The Financial Industry Regulatory Authority has proposed a rule to ban non-attorney representatives from arbitration and mediation. During its Board of Governors meeting on Dec. 12 and 13, the self-regulatory organization approved a filing with the Securities and Exchange Commission to amend the Codes of Arbitration and Mediation Procedure to prohibit non-attorney representatives from practicing in the FINRA arbitration forum.
FINRA currently allows non-attorney representatives, or NARs, to work with public investors filing securities arbitration claims and during mediation. The NARs are typically an alternative to hiring an attorney for disputes between investors and broker/dealers, FINRA says.
In Oct. 2017, FINRA issued a regulatory notice, reviewing its practice of letting non-attorneys represent investors in arbitration proceedings.
In response to the review, the Public Investors Arbitration Bar Association released a report pointing to a pattern of problems with NARs, many of which claim they’ve had their own run-ins with regulators, and in many cases lacked the ability to adequately represent investors in disputes.
“It’s a good development for investors as non-attorney representatives have caused a great deal of carnage and chaos to retail investors who have been burned by their brokers,” said Andrew Stoltmann, immediate past president of PIABA. “FINRA deserves credit for attempting to bar these outfits.”

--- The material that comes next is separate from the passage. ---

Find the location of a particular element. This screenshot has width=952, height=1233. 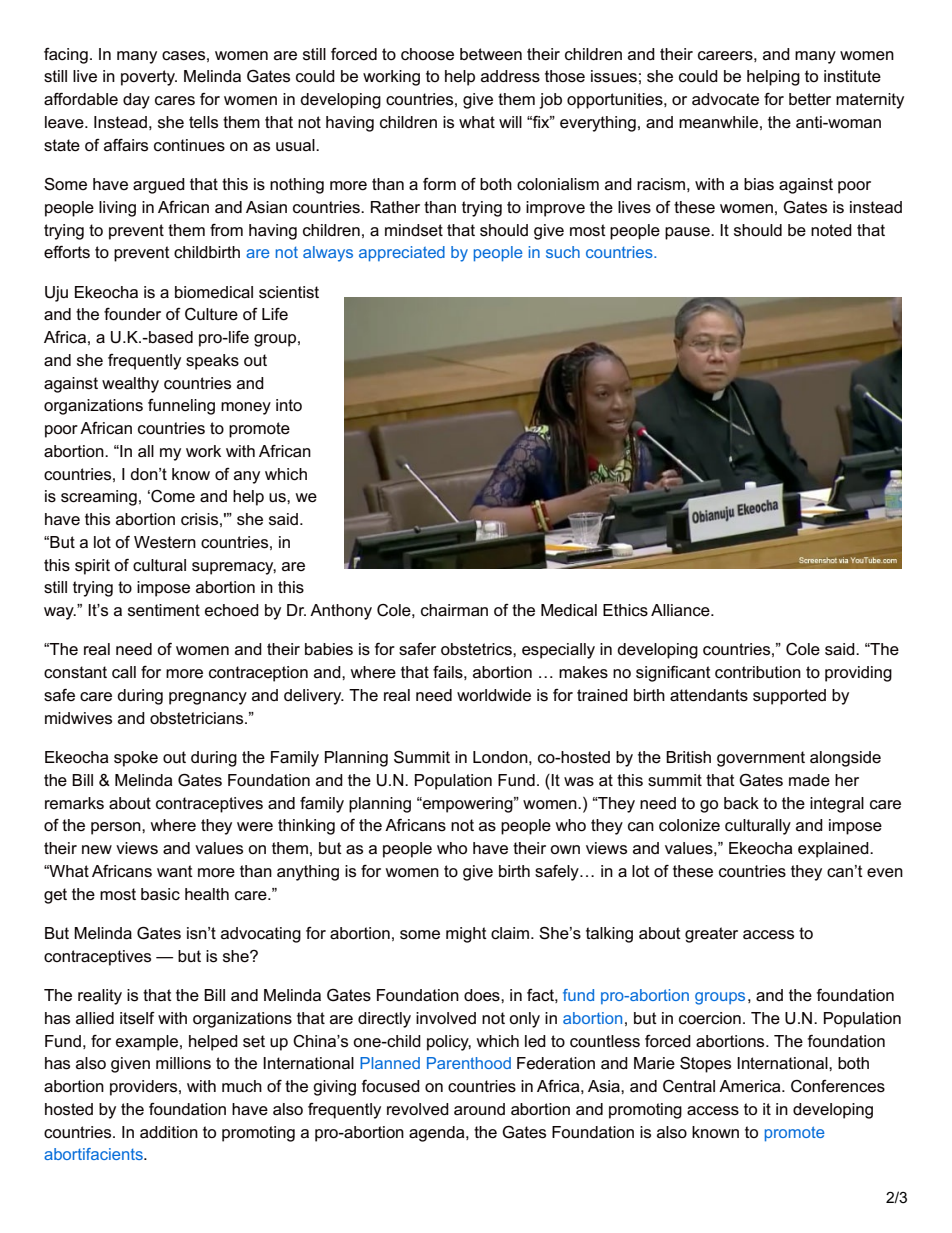

worldwide is located at coordinates (494, 695).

FINRA’s own study of NARs showed there are a small number of such firms regularly representing investors. However, some of their practices raised eyebrows.

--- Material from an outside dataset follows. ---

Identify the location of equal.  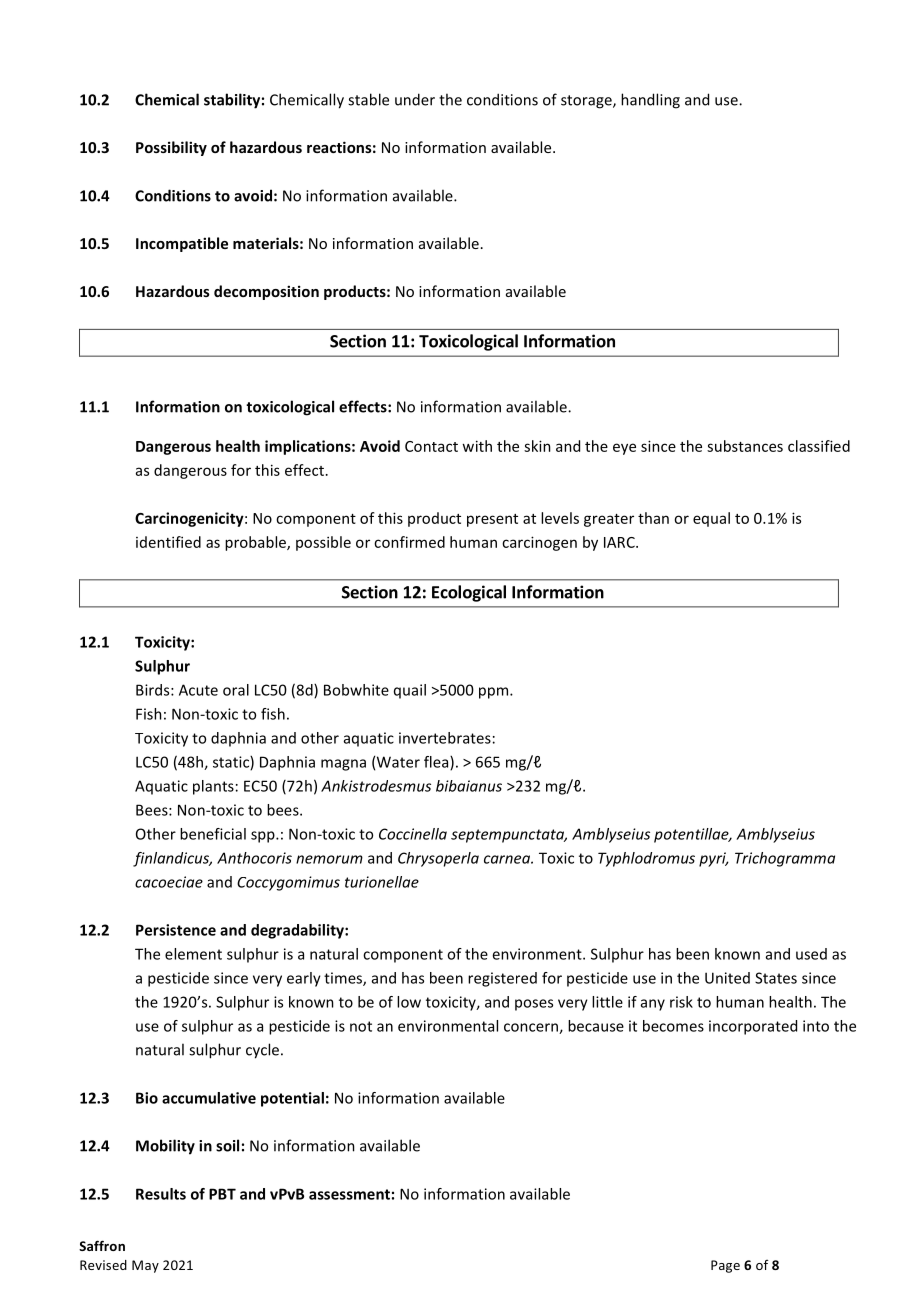
(711, 519).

The notice of the comment period said NARs use arbitration to “employ inappropriate business practices.” They require non-refundable retainer agreements as high as $25,000 and pursue frivolous or stale claims to attempt to elicit settlements. Others are operating illegally by practicing in hearing locations where state law prohibits such representation. They get around that by taking only small claims decided on written submissions.
NARs were also observed posting photos of settlement checks to market their services, a breach of confidentiality provisions in settlement agreements.
In addition, they aren’t held to professional rules and guidelines like attorneys. NARs firms don’t have the same malpractice insurance requirements either.